*** Block opens ***

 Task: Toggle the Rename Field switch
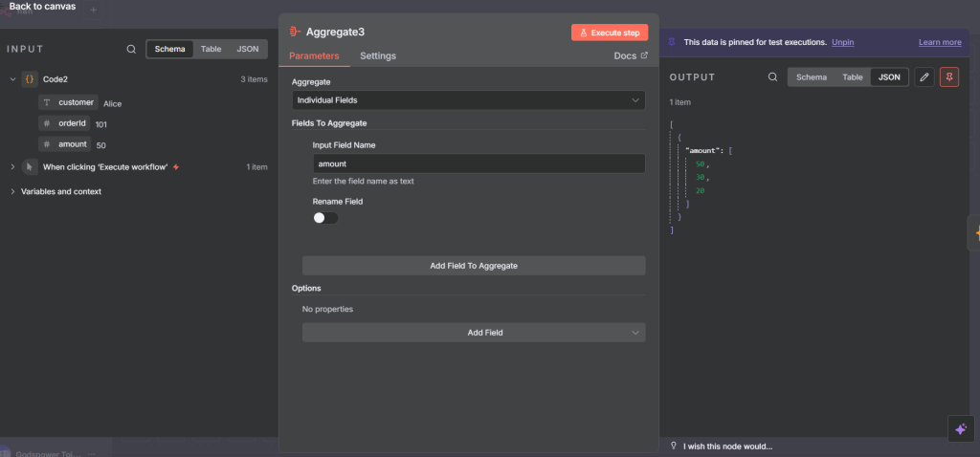coord(325,218)
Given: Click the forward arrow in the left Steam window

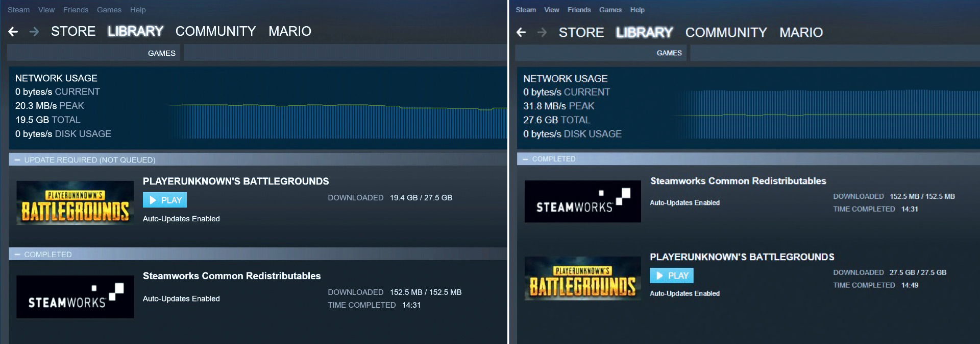Looking at the screenshot, I should [34, 32].
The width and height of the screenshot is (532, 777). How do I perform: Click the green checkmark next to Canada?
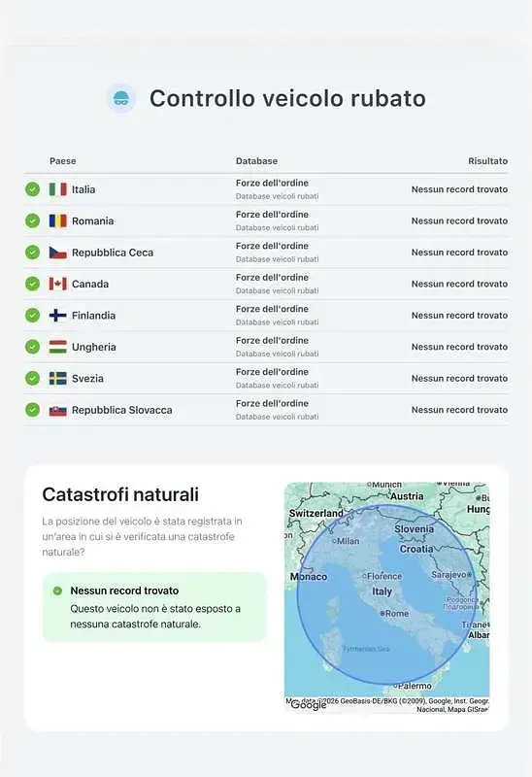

*** Block closes ***

### [Description of the task]
Could you print the whole listing again, exactly, leaving the pictures out?

### [Solved exercise]
 Task: Toggle the Rename Field switch
coord(325,218)
Given: Click the forward arrow in the left Steam window

Looking at the screenshot, I should [34, 32].
The width and height of the screenshot is (532, 777). How do I perform: Click the green checkmark next to Canada?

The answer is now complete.